START GIVEN DATA

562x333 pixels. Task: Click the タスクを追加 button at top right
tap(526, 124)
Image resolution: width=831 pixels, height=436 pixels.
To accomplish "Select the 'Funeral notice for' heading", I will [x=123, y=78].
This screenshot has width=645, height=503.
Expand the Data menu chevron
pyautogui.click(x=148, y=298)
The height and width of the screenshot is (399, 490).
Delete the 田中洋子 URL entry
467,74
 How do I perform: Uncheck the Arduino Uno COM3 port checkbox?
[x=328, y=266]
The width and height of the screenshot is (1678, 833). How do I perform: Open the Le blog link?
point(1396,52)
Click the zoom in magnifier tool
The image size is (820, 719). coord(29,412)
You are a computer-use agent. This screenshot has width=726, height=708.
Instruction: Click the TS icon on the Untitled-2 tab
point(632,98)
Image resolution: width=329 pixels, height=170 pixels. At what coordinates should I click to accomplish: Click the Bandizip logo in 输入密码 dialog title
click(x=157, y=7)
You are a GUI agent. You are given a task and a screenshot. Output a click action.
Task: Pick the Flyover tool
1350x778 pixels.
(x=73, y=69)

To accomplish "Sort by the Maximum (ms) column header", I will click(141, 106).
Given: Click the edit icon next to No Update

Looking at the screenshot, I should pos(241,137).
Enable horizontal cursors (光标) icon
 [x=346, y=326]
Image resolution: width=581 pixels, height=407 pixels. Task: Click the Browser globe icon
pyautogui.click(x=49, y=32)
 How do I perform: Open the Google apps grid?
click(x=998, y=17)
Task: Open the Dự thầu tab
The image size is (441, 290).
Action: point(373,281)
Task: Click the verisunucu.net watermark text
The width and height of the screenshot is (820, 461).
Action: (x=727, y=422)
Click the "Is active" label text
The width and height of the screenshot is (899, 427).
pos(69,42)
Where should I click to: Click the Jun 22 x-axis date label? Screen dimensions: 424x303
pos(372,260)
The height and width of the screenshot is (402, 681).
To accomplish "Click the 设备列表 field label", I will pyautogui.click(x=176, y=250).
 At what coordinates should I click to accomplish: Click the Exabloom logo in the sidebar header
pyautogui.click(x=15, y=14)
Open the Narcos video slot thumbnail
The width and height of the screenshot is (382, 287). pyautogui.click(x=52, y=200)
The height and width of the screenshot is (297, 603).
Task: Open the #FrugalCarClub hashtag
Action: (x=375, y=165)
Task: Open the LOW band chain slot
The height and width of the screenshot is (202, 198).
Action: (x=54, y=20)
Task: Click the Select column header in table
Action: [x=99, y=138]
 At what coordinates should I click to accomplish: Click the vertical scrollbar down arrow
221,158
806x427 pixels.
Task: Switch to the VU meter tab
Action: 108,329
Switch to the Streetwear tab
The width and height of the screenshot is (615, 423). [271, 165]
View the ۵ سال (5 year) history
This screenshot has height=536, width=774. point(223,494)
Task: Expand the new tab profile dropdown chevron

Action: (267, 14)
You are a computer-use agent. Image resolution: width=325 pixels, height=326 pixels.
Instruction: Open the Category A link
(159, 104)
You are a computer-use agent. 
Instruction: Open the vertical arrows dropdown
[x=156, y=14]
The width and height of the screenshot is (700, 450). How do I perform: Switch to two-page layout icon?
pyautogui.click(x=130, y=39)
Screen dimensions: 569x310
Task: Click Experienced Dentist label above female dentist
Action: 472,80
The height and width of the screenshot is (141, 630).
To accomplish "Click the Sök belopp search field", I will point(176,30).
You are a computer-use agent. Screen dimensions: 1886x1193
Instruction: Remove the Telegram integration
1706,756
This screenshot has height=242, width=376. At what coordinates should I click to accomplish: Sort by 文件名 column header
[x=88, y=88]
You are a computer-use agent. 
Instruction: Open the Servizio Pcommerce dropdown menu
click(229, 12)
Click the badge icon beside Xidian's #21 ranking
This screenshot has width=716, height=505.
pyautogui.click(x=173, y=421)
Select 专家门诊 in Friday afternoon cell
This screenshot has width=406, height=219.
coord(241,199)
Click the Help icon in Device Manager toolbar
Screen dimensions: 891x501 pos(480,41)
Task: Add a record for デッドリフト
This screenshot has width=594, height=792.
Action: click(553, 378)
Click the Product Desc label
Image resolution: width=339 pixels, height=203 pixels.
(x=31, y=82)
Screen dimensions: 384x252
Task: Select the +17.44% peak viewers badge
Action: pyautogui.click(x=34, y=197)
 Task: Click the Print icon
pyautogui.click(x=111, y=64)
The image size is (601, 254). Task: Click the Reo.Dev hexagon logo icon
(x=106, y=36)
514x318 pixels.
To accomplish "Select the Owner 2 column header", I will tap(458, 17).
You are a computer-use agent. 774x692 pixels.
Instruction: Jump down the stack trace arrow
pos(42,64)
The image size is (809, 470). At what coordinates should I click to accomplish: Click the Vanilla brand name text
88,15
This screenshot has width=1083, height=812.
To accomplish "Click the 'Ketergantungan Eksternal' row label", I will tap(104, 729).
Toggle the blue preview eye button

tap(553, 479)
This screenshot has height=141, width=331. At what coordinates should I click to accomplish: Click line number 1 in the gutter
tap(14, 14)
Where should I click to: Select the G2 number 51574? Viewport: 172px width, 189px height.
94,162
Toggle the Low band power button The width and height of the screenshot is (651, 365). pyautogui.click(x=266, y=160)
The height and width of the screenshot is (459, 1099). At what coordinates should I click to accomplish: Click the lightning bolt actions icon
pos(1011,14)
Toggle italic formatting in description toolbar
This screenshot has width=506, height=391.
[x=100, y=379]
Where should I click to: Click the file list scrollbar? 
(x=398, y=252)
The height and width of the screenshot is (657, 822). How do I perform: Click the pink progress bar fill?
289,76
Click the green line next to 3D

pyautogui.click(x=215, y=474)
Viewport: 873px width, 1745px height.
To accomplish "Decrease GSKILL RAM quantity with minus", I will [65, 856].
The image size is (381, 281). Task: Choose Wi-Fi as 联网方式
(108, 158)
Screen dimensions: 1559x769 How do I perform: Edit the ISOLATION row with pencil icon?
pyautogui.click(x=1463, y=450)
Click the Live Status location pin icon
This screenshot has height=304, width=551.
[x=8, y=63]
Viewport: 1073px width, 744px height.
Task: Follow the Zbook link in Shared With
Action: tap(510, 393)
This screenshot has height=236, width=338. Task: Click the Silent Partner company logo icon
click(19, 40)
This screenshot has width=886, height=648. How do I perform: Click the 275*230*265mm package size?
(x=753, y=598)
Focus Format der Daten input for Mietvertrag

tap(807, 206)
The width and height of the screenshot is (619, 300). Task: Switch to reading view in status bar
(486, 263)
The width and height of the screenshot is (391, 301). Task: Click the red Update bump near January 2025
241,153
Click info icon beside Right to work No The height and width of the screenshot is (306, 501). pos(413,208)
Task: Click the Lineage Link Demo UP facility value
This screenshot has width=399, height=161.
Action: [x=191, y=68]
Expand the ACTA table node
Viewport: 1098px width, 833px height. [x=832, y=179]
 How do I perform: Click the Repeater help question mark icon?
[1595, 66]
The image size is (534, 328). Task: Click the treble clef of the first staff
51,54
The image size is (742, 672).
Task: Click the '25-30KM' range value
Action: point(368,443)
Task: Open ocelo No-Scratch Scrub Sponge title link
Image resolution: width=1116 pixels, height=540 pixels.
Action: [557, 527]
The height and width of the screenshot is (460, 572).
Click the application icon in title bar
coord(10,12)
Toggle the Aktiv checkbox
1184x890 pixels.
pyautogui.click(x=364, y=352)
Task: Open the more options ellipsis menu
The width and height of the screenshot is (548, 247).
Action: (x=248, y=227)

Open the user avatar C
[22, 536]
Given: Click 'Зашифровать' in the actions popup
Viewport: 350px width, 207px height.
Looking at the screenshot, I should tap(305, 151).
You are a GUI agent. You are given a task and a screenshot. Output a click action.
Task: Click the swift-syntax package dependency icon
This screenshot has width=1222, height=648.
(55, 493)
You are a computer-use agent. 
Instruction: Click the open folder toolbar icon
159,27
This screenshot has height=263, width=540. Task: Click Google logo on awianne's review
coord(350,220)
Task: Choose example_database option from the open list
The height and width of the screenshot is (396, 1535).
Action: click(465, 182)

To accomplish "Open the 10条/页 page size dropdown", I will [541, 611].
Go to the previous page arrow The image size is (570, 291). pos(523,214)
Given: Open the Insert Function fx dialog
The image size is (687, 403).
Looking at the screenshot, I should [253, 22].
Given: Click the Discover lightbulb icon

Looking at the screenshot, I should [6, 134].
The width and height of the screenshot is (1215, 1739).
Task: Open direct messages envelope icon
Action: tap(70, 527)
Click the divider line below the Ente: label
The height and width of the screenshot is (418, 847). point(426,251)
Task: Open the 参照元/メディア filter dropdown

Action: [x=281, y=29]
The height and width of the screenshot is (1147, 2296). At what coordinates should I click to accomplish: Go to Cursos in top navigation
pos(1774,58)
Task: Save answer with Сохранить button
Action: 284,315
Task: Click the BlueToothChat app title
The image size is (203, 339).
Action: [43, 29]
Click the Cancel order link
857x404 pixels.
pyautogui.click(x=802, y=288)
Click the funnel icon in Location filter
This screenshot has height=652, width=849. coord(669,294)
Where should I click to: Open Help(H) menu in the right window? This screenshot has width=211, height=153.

END GIVEN DATA

The required output is every line above from the one with "The width and height of the screenshot is (619, 300)." down to the one with "Click info icon", restated word for word, ends included.

The width and height of the screenshot is (619, 300). Task: Switch to reading view in status bar
(486, 263)
The width and height of the screenshot is (391, 301). Task: Click the red Update bump near January 2025
241,153
Click info icon beside Right to work No The height and width of the screenshot is (306, 501). pos(413,208)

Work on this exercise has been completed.